Nei precedenti articoli su queste colonne, trattando dell’emigrazione del passato, si leggono con emozione alcune testimonianze sulla vita e sui sacrifici di tanti nostri conterranei che hanno dovuto emigrare all’estero per poter campare, per quindi ritornare al proprio paese e promuovere una vita migliore per loro e per i loro cari.


E anche grazie ad essi il Salento è cresciuto.


Ora, come più volte abbiamo rilevato, la nostra terra si sta numericamente svuotando sia perché vi è una decrescita delle nascite sia perché molti giovani, una volta laureati in altre parti della Penisola, non tornano più nella città di provenienza. E accade sentire numerosi genitori affermare con legittimo vanto che i propri figli lavorano e guadagnano bene in altre parti d’Italia e anche all’estero.


Questo è normale in quanto un genitore non può che provare gioia nel sapere ben sistemato un proprio figlio. E tuttavia si rimane soli e man mano che gli anni passano naturalmente si invecchia e ogni paese, anche grazie al fatto che la speranza di vita si è allungata e le condizioni fisiche e intellettive si mantengono buone, è popolato da anziani.


Così ci si incontra, purtroppo, ogni giorno sempre di meno e si ricorda il passato e non facilmente si riesce a guardare al futuro.


Le forze propulsive si attenuano e la nostalgia del passato prevale sulle aspettative del futuro.


Aumentano così le residenze sanitarie assistenziali (RSA) per persone che non sono più autosufficienti e la vita pare arrestarsi.


Certo, non si può né si deve generalizzare.


Vi sono ancora molti giovani attivi e imprenditori capaci.


Nulla è veramente perduto ed è opportuno valorizzare coloro che rimangono.


Ma sia lo spopolamento sia l’invecchiamento dei residenti sono dei fenomeni in crescita e non devono essere sottovalutati. Contemporaneamente arrivano emigranti da varie parti del globo, specialmente dall’Africa.


Per lo più essi passano dal Mezzogiorno per andare in altre parti d’Italia e del mondo ritenute più attrattive, ma non mancano coloro che si fermano dove arrivano.


E anche in questo caso sorgono altri problemi.


L’accoglienza è un aspetto indubbiamente positivo e occorre aiutare i bisognosi. Ma ancora una volta la storia vissuta dai nostri emigranti insegna: essi andavano a lavorare nelle nazioni che li ospitavano e talvolta si integravano totalmente divenendo cittadini svizzeri, tedeschi e così via.

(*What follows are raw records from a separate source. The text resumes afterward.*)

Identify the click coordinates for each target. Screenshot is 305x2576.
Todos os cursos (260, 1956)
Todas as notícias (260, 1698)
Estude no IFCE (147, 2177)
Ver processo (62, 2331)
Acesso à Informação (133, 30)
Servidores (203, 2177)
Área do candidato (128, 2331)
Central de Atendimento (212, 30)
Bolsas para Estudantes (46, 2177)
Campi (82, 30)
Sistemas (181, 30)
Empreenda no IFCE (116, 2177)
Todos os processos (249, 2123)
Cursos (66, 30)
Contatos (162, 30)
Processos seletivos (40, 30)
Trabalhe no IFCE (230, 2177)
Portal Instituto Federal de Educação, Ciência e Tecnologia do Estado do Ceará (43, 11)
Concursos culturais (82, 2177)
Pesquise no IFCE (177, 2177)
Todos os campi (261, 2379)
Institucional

REGOLARIZZARE ED INTEGRARE


Ciò significa che è opportuno che i nuovi venuti siano per così dire regolarizzati e concretamente inseriti nel mondo del lavoro sì che possano essere un arricchimento per loro stessi e per la terra che li accoglie, la quale a sua volta, pur nella comprensione della multiculturalità, non deve smarrire la propria identità culturale e spirituale in quanto una nazione, come avviene per le famiglie, deve avere consapevolezza della tutela dei lati positivi della propria tradizione umana.

RELATIVISMO E INDIVIDUALISMO


Il tutto poi avviene in un Occidente in cui prevalgono la globalizzazione e la secolarizzazione.

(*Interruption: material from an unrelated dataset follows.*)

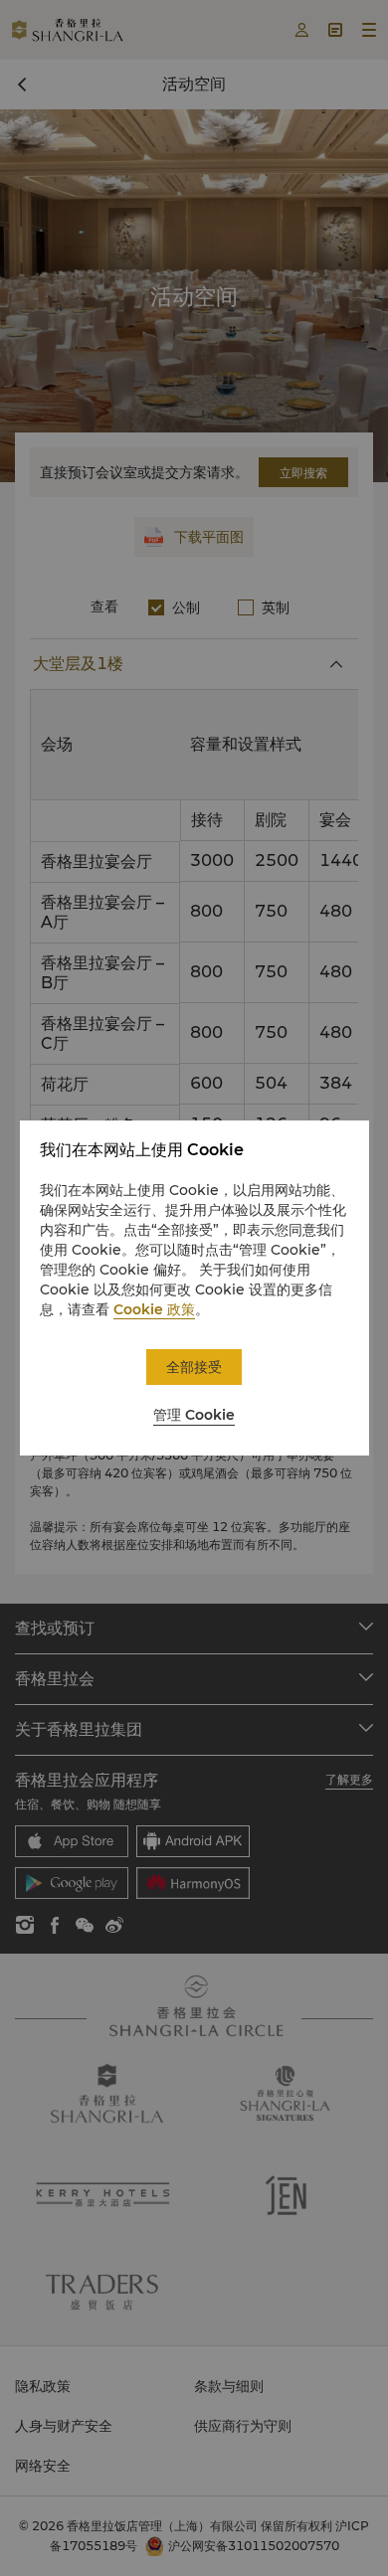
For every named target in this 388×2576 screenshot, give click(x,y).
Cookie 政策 (154, 1309)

Vi è il rischio non lieve dell’accentuazione del relativismo e dell’individualismo che conducono a costumi certamente non positivi.


Accade che si è scambiata la libertà con la liceità personale e molti credono di poter fare ciò è sollecitato dalle proprie pulsioni, ma il mero soddisfacimento degli impulsi comporta atti sconsiderati, i quali non giovano né agli altri né a sé stessi.


LIBERTÀ E RESPONSABILITÀ


Non per nulla si riscontra un aumento della criminalità e della violenza.

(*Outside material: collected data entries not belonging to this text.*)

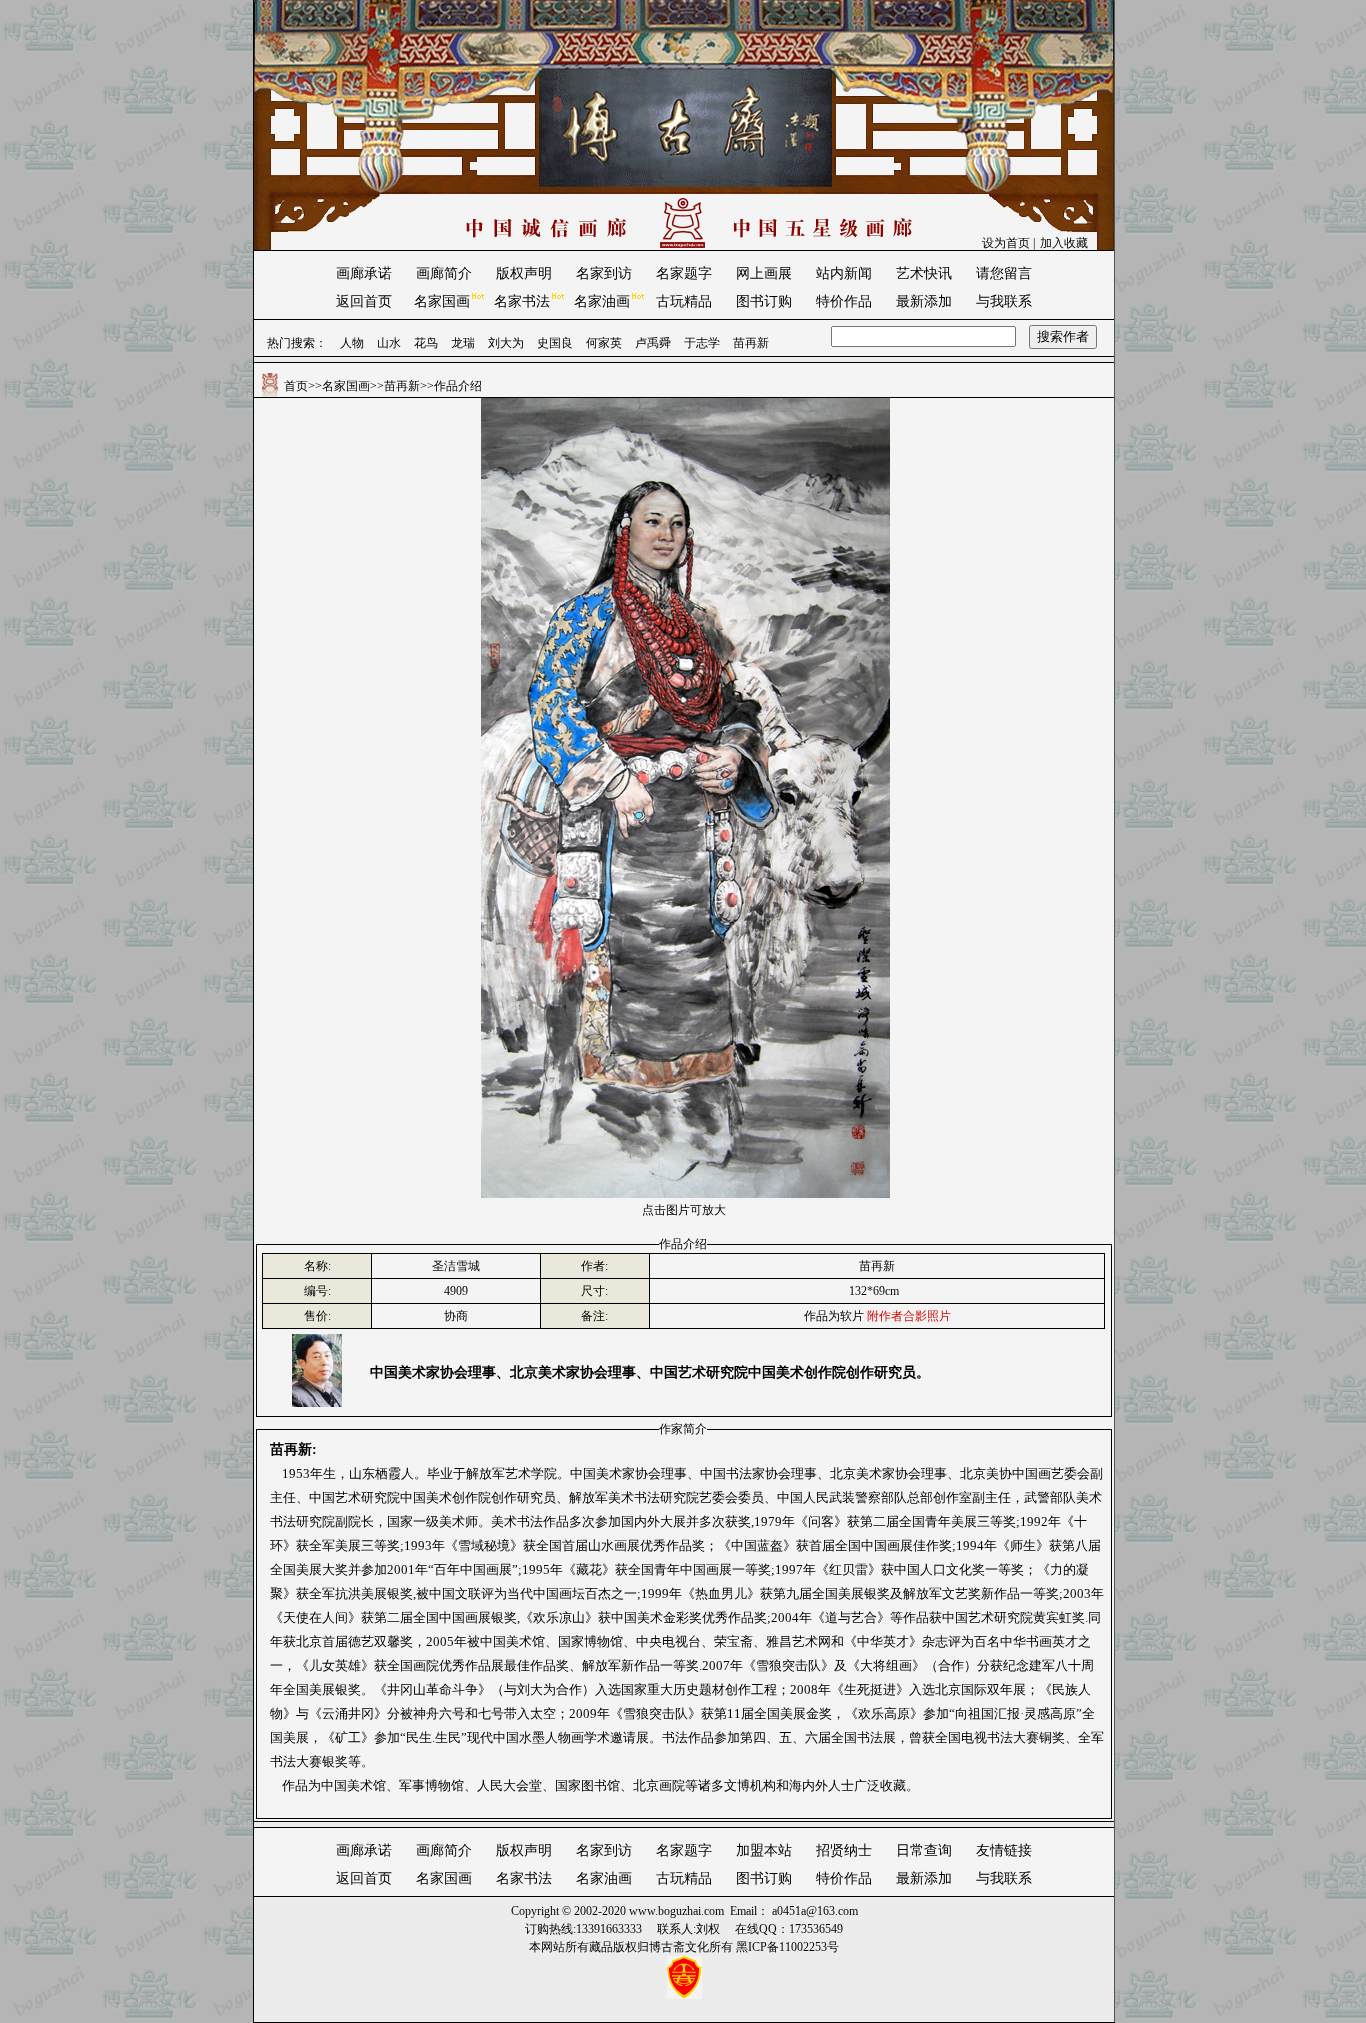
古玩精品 (684, 301)
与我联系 (1004, 301)
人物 (352, 343)
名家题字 (684, 273)
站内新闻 (844, 273)
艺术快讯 (924, 273)
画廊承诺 (364, 273)
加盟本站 (764, 1850)
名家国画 (442, 301)
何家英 (604, 343)
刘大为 (506, 343)
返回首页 (364, 301)
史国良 (555, 343)
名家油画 (602, 301)
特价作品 (844, 301)
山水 (389, 343)
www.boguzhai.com (676, 1911)
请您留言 (1004, 273)
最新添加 (924, 301)
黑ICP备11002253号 (787, 1947)
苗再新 (751, 343)
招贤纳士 (844, 1850)
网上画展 (764, 273)
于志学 (702, 343)
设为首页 (1006, 243)
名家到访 (604, 273)
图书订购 (764, 301)
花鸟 (426, 343)
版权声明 (524, 273)
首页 (296, 386)
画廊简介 (444, 273)
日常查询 (924, 1850)
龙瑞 (463, 343)
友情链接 (1004, 1850)
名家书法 (522, 301)
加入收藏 (1064, 243)
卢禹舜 (653, 343)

Si scivola in un mondo senza regole morali veramente condivise e questo induce ad un susseguirsi di comportamenti negativi, dei quali è piena la cronaca quotidiana.


Si è insomma dimenticato che la corretta libertà presuppone la responsabilità, la quale distingue tra ciò che è lecito e ciò che è illecito.  È chiaro che in questa sede abbiamo insistito sugli aspetti meno piacevoli e più preoccupanti del presente, anche perché è bene mettere in guardia dai rischi che si corrono.


Sotto tale profilo, i figli che non tornano, al di là della loro personale sorte professionale ed umana, sono un nocumento per il contesto che li ha visti nascere.


GIOVENTÙ SCOMPARSA


Una popolazione che perde la gioventù è una popolazione destinata alla scomparsa e ciò certamente è male per una terra che ha visto per millenni diffondersi una civiltà cha ha dato tanta luce al mondo.


In questa situazione è evidente che nonostante permangano non pochi talenti tra i giovani e i meno giovani, occorre andare oltre e, da questo punto di vista, il problema diventa chiaramente politico, ossia comporta la presenza di una classe politica che sappia ben investire in Puglia, in modo da far crescere complessivamente il territorio.


Certo, la Puglia e il Salento in particolare godono al momento di una particolare (e giusta) popolarità turistica, ma il turismo non è sufficiente per far crescere stabilmente una regione.


Bisogna accrescere i commerci, le infrastrutture, i poli industriali e culturali.


Ovviamente non è questa la sede per prospettare una programmazione politico-economica che in verità è stata da tempo carente non solo nella nostra regione.


Quello che è doveroso ribadire è che ogni partenza, ogni distacco è una perdita sociale e che l’essere umano è, come già diceva il filosofo Aristotele, un animale sociale, ossia che si aggrega in società, in una comunità in cui si condividono dei valori e si cresce insieme.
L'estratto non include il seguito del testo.